Speaker Biography

Lakshmi Vemu

Kamineni Academy of Medical Sciences & Research Centre, India

Title: Rapid bench-side detection of Carbapenemase genes in gram negative bacteria by LAMP assay

Lakshmi Vemu
Biography:

Doctor is a strong advocate of advanced technology in clinical diagnosis of infectious diseases, she played a key role in the overall development of the Microbiology dept. at Nizam’s Institute of Medical Sciences and in catalyzing its emergence as an eminent referral laboratory. She made great strides in introducing automation in the laboratory as suited in a tertiary care hospital. Her special interest is in the development of simple, rapid and point of care assays for an early and cost effective diagnosis of infectious diseases. She is well known Internationally for the application of Dried Blood spot technology for surveillance of infectious pathogens. She was involved in several national and international collaborative projects of Public health importance and applied research, especially using the DBS and LAMP assay. Her research work on the LAMP assay for rapid molecular diagnosis of Infectious diseases such as HIV and Dengue, won 5 national awards.

 

Abstract:

Understanding genetic mechanisms of carbapenem resistance among  Gram-negative bacteria (GNB) could help tailor antibiotic therapy and lead to improved outcomes, particularly for critically ill patients. We developed a novel, low cost, bench side rapid molecular assay, V-CARB, based on the Loop mediated isothermal amplification (LAMP) technology that simultaneously identifies the 4 major carbapenemase genes: bla​_NDM, bla​_OXA-48, bla​_OXA-23 and bla​_VIM. The assay takes one hour and gives a clear visual readout. 188 clinical GNB isolates, were screened by the V-CARB assay for bla​_NDM, bla​_OXA-48,bla​_OXA-23and bla​_VIM genes and by the Kirby Bauer’s Disc diffusion susceptibility test (DDST). For isolates with mismatched results, the Carbapenem Inhibition assay (CIM) was undertaken.

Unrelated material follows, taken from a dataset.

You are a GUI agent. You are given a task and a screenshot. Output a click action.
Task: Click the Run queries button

41/188 (21.8%) isolates were positive for at least one gene by the V-CARB assay. Of these, 14 were detected as susceptible by DDST. 8/14 were true positives   and 6/14 were false positives. Further, 5 isolates detected as resistant by DDST were not identified by the V-CARB assay. Of these, 2 expressed unidentified carbapenemases, 1 was carbapenemase-independent and 2 were false negatives. With DDST as a gold standard, the LAMP assay had a sensitivity of 95%, negative predictive value of 98.61%, specificity of 95.95% and positive predictive value of 86.36%.

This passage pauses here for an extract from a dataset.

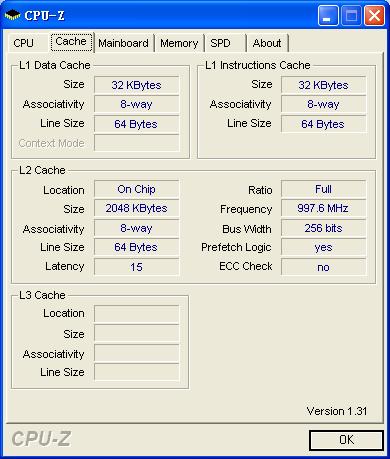Switch to the CPU tab
390x459 pixels.
[x=23, y=43]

The different isolates tested included Acinetobacter (12), E. coli (108), Klebsiella (52) and Pseudomonas (16). The LAMP assay detected 9 NDM, 2 VIM, 16 OXA- 23 and 21 OXA-48 positive isolates. NDM was found across the species, except Pseudomonas. OXA-48 was more common among Klebsiella pneumoniae while OXA-23was found exclusively in Acinetobacter. VIM was detected in Pseudomonas and Klebsiella isolates. The V-CARB assay for carbapenemase genes developed by our team is a highly sensitive, specific, rapid and simple bench-side assay. The availability of the results in a clinically useful time will help clinicians select an appropriate antibiotic at the earliest.